Gauge transformation of local bundle data

How transition functions and local connection forms change under a change of local sections.

Gauge transformation of local bundle data

Fix an open cover $\{U_i\}$ and local sections $s_i:U_i\to P$ . Let

$g_{ij}:U_i\cap U_j\to G$ be the transition functions defined by $s_j=s_i\cdot g_{ij}$ (as in the construction of transition functions from local sections ),
$A_i := s_i^*\omega \in \Omega^1(U_i;\mathfrak g)$ be the corresponding local connection 1-forms .

A local gauge change is a choice of smooth maps $u_i:U_i\to G$ and new sections

s_i' := s_i\cdot u_i.

This is the local form of a local gauge transformation .

Transformation of transition functions

On an overlap $U_i\cap U_j$ ,

s_j' = s_j u_j = s_i g_{ij} u_j = s_i u_i\,(u_i^{-1} g_{ij} u_j).

By uniqueness of transition functions, the new transition functions satisfy

g_{ij}' = u_i^{-1}\, g_{ij}\, u_j.

Thus, changing local sections replaces the cocycle $\{g_{ij}\}$ by an equivalent cocycle .

The local connection forms transform by the usual gauge rule:

A_i' = (s_i')^*\omega = \mathrm{Ad}_{u_i^{-1}} A_i + u_i^{-1} d u_i.

If $F_i$ denotes the local curvature 2-form on $U_i$ , then

F_i' = \mathrm{Ad}_{u_i^{-1}} F_i,

These formulas are the standard local expression of a global gauge transformation acting on the space of connections.

Trivial bundle on one chart.
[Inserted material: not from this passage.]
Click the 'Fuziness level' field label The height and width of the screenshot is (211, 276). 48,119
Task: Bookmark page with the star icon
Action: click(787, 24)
On $U$ with a trivialization, a local gauge function $u:U\to G$ sends a $\mathfrak g$ -valued 1-form $A$ to
$A^u = \mathrm{Ad}_{u^{-1}}A + u^{-1}du.$
For an abelian group (e.g. $U(1)$ ), $\mathrm{Ad}$ is trivial and this reduces to $A^u = A + u^{-1}du$ .
Pure gauge becomes zero. On a trivial bundle, take $A=u^{-1}du$ , the pure gauge connection . Gauge transforming by $u$ gives
$A^u = 0,$
recovering the flat connection in that gauge.
Changing local sections changes the clutching data by conjugation. If a principal bundle is presented by transition functions on a two-set cover (a “clutching function” presentation as in clutching functions ), replacing the chosen local sections by $s_i'=s_i u_i$ modifies the clutching map by $g' = u^{-1} g\, u$ on the overlap. This does not change the isomorphism class of the bundle, precisely because it is an instance of cocycle equivalence.